##### Source text #####
Extract columns and assign to a pandas DataFrame:

In [6]:
ttable = pd.DataFrame()
for i in range(3):
    ttable[columns[i]] = [tb_content[x] for x in np.arange(i,len(tb_content),3)]
ttable.head()

Unnamed: 0,Postcode,Borough,Neighbourhood
0,M1A,Not assigned,Not assigned
1,M2A,Not assigned,Not assigned
2,M3A,North York,Parkwoods
3,M4A,North York,Victoria Village
4,M5A,Downtown Toronto,Harbourfront


Remove Boroughs that have `Not assigned`

In [7]:
ttable_c1 = ttable[ttable.Borough != 'Not assigned'].reset_index(drop=True)
ttable_c1.head()

Unnamed: 0,Postcode,Borough,Neighbourhood
0,M3A,North York,Parkwoods
1,M4A,North York,Victoria Village
2,M5A,Downtown Toronto,Harbourfront
3,M5A,Downtown Toronto,Regent Park
4,M6A,North York,Lawrence Heights


Assign Borough name to Neighbourhoods that are `Not assigned`

In [8]:
ttable_c1[ttable_c1.Neighbourhood == 'Not assigned']

Unnamed: 0,Postcode,Borough,Neighbourhood
6,M7A,Queen's Park,Not assigned


Only one of those cases, assigning just that one

In [9]:
ttable_c1.iat[6,2] = "Queen's Park"

In [10]:
ttable_c1.head(7)
#####
## Written task 1:
Please give back the entries word for word, from the start of the entries up to and including the line with "Action: click(x=97, y=330)".
The entries have nothing to do with the pandas notebook on Toronto postcodes.
##### Information supplied #####
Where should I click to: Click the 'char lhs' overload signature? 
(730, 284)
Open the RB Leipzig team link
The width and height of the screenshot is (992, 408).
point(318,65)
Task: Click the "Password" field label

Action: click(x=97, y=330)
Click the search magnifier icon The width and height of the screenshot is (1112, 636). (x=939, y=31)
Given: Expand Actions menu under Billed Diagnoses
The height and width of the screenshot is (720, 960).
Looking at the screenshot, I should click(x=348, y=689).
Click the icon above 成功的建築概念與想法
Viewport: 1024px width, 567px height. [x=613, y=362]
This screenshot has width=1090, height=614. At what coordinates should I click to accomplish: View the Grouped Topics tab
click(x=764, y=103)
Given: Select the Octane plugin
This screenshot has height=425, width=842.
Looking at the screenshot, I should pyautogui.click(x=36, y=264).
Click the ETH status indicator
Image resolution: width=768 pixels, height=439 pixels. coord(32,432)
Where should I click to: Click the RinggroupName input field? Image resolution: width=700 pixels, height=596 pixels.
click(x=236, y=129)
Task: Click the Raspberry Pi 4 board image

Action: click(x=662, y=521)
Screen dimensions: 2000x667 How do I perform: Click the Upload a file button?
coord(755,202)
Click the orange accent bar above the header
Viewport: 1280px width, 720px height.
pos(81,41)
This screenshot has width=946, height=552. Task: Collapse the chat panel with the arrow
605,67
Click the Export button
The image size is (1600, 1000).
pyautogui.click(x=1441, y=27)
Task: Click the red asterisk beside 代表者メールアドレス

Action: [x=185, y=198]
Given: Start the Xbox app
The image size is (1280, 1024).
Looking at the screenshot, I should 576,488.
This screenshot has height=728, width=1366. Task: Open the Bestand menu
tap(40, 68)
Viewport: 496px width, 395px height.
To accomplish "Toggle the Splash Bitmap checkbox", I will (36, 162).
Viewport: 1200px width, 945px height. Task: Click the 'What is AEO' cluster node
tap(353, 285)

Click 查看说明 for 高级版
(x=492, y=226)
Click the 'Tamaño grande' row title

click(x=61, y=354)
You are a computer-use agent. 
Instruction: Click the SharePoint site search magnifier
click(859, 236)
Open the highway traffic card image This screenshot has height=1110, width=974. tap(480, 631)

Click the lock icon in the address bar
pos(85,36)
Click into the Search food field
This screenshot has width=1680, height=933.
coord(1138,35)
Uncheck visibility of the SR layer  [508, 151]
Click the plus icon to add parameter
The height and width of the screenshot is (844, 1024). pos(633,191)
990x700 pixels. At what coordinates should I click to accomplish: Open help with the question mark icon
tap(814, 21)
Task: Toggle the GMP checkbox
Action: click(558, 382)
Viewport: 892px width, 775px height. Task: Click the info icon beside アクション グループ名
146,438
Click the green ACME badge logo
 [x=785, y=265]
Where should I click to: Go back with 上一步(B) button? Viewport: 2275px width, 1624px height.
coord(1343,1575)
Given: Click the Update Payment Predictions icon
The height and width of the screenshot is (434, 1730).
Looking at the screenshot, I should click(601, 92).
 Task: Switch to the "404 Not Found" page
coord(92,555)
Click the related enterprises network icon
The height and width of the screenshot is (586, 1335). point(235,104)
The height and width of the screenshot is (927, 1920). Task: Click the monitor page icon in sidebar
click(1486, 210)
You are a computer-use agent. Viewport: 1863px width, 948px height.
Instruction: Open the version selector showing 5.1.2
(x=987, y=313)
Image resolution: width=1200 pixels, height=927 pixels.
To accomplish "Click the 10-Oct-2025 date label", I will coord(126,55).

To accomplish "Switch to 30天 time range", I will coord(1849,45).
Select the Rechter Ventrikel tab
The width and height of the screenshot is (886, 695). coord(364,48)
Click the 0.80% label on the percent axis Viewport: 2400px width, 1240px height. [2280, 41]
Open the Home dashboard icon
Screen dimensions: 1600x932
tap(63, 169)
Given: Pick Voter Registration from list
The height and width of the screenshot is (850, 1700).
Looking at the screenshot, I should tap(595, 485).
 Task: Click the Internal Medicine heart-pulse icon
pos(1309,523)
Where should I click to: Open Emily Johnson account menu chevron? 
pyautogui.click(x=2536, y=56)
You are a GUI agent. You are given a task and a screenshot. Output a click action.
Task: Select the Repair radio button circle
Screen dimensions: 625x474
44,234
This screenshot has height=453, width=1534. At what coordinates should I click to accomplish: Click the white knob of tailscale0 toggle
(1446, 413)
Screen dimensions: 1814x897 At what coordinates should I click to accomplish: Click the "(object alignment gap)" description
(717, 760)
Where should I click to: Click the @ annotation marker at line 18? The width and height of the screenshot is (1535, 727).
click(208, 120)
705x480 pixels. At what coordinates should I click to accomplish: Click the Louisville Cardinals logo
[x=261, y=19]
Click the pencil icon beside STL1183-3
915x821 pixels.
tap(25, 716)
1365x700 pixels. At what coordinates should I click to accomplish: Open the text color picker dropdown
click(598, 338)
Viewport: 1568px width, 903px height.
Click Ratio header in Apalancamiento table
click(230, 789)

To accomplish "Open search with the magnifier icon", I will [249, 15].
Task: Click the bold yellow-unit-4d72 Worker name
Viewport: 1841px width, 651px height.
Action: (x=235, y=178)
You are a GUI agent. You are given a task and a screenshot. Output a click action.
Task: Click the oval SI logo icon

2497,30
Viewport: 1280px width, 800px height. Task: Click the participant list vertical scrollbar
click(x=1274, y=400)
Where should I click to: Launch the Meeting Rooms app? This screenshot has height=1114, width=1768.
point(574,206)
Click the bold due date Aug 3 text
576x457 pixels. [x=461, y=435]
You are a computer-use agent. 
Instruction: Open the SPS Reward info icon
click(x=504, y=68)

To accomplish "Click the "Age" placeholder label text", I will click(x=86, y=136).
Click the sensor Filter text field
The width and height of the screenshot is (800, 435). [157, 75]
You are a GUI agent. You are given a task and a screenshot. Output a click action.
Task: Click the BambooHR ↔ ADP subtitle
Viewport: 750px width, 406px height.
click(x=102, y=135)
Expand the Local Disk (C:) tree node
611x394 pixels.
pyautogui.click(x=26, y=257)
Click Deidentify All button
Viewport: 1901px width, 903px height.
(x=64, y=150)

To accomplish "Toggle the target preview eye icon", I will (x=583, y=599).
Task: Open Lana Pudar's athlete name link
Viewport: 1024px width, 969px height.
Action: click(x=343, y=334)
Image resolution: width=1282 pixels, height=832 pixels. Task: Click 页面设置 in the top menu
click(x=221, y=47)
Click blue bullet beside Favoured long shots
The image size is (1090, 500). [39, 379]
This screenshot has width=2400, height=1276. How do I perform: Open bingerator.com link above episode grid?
#####
## Written task 2:
Carry the pandas notebook on Toronto postcodes forward from its last line.

## Reply 1:
Where should I click to: Click the 'char lhs' overload signature? 
(730, 284)
Open the RB Leipzig team link
The width and height of the screenshot is (992, 408).
point(318,65)
Task: Click the "Password" field label

Action: click(x=97, y=330)

## Reply 2:
Unnamed: 0,Postcode,Borough,Neighbourhood
0,M3A,North York,Parkwoods
1,M4A,North York,Victoria Village
2,M5A,Downtown Toronto,Harbourfront
3,M5A,Downtown Toronto,Regent Park
4,M6A,North York,Lawrence Heights
5,M6A,North York,Lawrence Manor
6,M7A,Queen's Park,Queen's Park


Group by Postcode and join Neighbourhood names

In [11]:
ttable_c2 = ttable_c1.groupby(['Postcode','Borough'],
                              as_index=False,sort=False).agg(lambda x: ", ".join(x))

**Final table:**

In [12]:
ttable_c2.head()

Unnamed: 0,Postcode,Borough,Neighbourhood
0,M3A,North York,Parkwoods
1,M4A,North York,Victoria Village
2,M5A,Downtown Toronto,"Harbourfront, Regent Park"
3,M6A,North York,"Lawrence Heights, Lawrence Manor"
4,M7A,Queen's Park,Queen's Park


Save table to a csv (to use in another notebook): 

In [14]:
ttable_c2.to_csv('Toronto_Neighbourhoods.csv')

-----
Final objective, print the number of rows in the dataframe:

In [13]:
print('Number of rows in the dataframe: %i' %ttable_c2.shape[0])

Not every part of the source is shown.